## EXERCISE OBJECTIVE:
Please copy each line from the entries that contains the string "button".

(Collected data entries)
========================
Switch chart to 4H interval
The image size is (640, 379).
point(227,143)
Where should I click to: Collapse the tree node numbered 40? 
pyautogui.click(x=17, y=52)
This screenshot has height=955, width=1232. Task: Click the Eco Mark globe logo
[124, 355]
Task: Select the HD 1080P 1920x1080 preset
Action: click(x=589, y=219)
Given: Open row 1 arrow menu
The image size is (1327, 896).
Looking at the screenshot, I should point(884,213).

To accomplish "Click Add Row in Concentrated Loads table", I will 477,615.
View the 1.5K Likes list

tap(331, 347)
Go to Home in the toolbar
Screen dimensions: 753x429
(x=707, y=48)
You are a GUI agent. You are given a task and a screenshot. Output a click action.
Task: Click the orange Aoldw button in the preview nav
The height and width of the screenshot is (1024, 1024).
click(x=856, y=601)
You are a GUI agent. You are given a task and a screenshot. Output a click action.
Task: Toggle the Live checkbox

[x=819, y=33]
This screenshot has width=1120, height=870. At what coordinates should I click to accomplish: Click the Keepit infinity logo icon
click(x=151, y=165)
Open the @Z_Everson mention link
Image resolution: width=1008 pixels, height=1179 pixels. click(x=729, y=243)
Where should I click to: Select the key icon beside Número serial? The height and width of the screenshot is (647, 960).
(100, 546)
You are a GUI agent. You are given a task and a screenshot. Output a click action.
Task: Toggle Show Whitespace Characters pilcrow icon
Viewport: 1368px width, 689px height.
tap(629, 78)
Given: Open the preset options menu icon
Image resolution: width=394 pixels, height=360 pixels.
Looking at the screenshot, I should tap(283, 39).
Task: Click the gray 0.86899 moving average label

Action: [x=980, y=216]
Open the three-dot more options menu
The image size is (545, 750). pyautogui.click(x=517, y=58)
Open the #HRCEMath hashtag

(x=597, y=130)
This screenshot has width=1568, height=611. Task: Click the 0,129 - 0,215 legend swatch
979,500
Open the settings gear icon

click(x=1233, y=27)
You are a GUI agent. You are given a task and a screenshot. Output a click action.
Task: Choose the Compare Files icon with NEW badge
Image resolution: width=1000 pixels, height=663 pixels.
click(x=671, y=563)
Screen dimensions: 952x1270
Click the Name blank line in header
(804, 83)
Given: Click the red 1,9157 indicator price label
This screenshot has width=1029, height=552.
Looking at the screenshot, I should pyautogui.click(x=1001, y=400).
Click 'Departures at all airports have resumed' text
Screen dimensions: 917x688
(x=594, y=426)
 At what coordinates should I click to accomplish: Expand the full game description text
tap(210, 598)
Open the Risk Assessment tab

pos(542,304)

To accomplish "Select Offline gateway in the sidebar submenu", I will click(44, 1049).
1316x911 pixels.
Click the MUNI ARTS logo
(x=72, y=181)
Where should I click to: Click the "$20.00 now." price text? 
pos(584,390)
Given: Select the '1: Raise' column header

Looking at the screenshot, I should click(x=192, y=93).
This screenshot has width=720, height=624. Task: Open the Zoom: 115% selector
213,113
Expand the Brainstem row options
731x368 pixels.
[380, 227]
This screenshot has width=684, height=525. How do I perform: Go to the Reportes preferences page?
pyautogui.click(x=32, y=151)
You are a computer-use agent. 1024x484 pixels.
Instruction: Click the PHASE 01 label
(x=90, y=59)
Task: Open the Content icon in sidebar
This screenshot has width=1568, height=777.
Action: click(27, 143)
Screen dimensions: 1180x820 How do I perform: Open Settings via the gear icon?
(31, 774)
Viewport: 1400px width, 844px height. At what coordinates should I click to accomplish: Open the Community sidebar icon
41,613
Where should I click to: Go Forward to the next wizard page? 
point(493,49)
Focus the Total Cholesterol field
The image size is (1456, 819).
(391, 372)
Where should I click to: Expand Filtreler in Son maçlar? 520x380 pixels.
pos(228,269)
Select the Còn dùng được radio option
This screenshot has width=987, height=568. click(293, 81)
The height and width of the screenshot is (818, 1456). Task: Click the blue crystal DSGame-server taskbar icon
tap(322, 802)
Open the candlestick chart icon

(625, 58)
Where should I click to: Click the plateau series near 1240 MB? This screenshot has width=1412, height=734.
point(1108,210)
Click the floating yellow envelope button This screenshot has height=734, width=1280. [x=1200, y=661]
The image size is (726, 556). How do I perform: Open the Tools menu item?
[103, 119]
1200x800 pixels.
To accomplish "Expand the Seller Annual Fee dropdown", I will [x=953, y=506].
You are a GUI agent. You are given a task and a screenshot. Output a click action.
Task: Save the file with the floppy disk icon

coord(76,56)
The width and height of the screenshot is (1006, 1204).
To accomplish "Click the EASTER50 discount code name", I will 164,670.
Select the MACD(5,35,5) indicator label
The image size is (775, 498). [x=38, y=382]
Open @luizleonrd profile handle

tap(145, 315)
========================
## RESPONSE AREA:
Task: Click the orange Aoldw button in the preview nav
Click the floating yellow envelope button This screenshot has height=734, width=1280. [x=1200, y=661]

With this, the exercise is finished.